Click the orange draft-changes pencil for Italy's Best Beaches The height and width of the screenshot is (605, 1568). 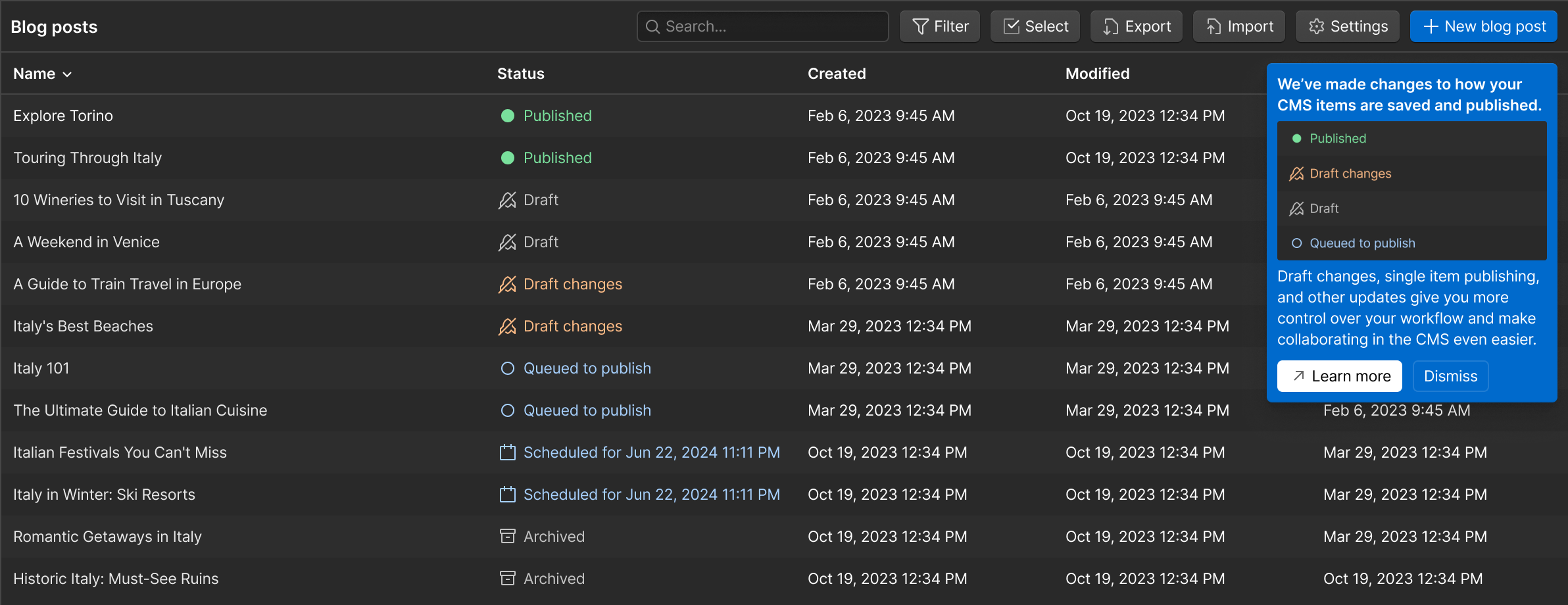(x=506, y=326)
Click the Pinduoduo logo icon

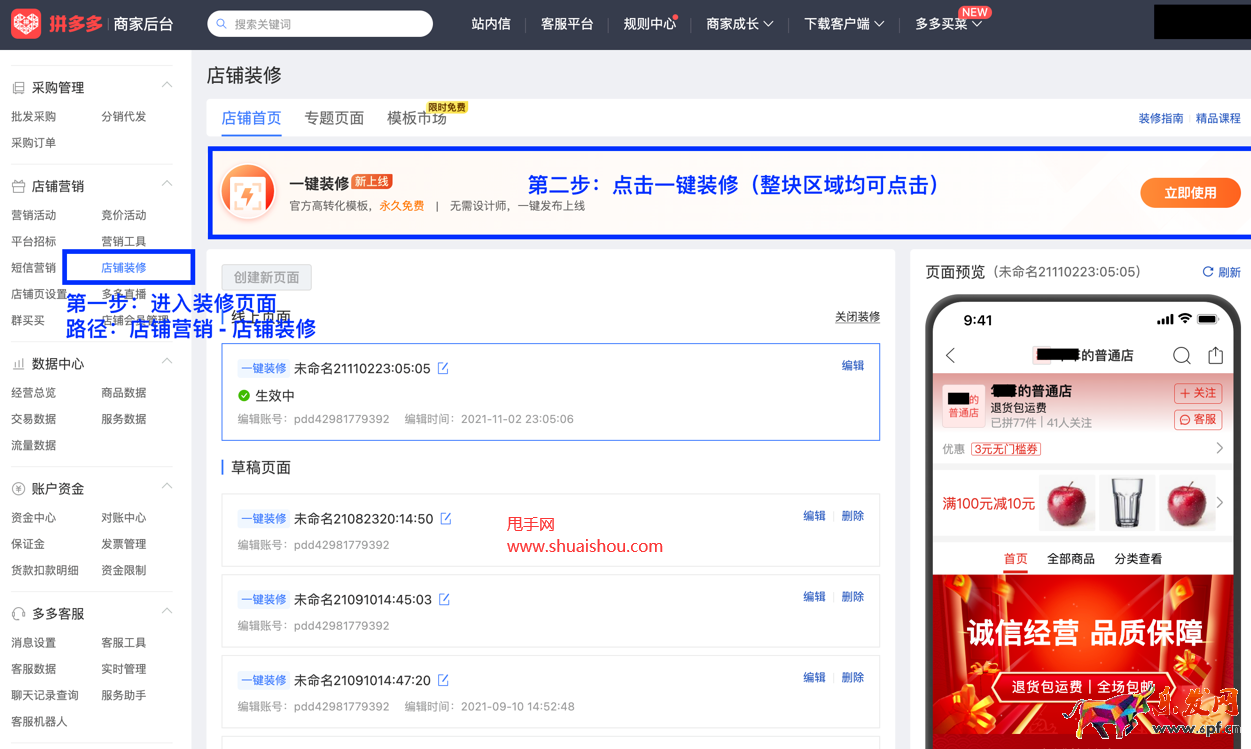25,24
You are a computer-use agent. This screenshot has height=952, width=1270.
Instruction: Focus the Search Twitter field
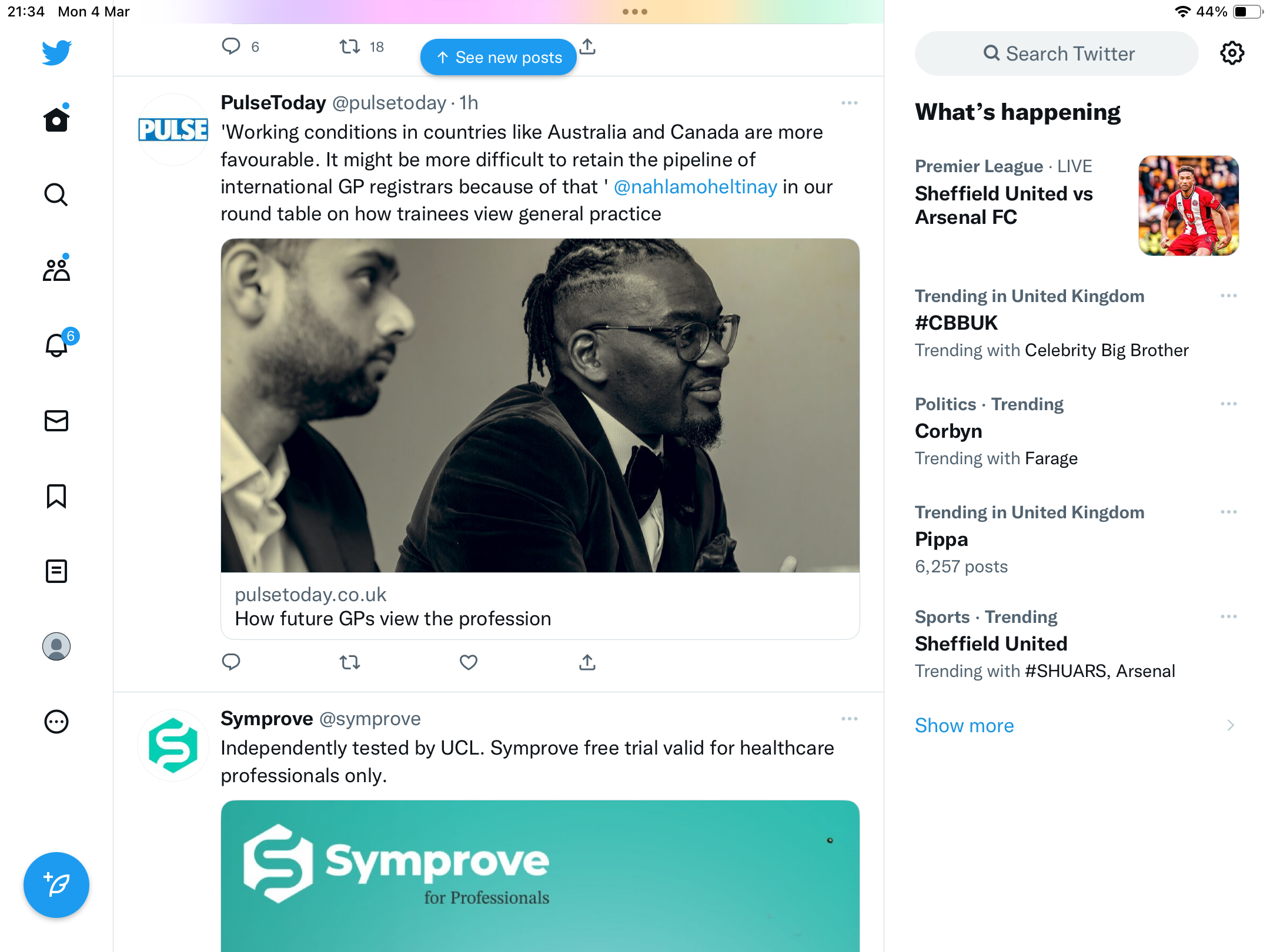point(1057,53)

Your assignment -
Every line from the one with "Click the Pinduoduo logo icon" to the end of the records above should be restated word for word, and no picture belongs in the copy.

Task response -
Click the Pinduoduo logo icon

25,24
You are a computer-use agent. This screenshot has height=952, width=1270.
Instruction: Focus the Search Twitter field
point(1057,53)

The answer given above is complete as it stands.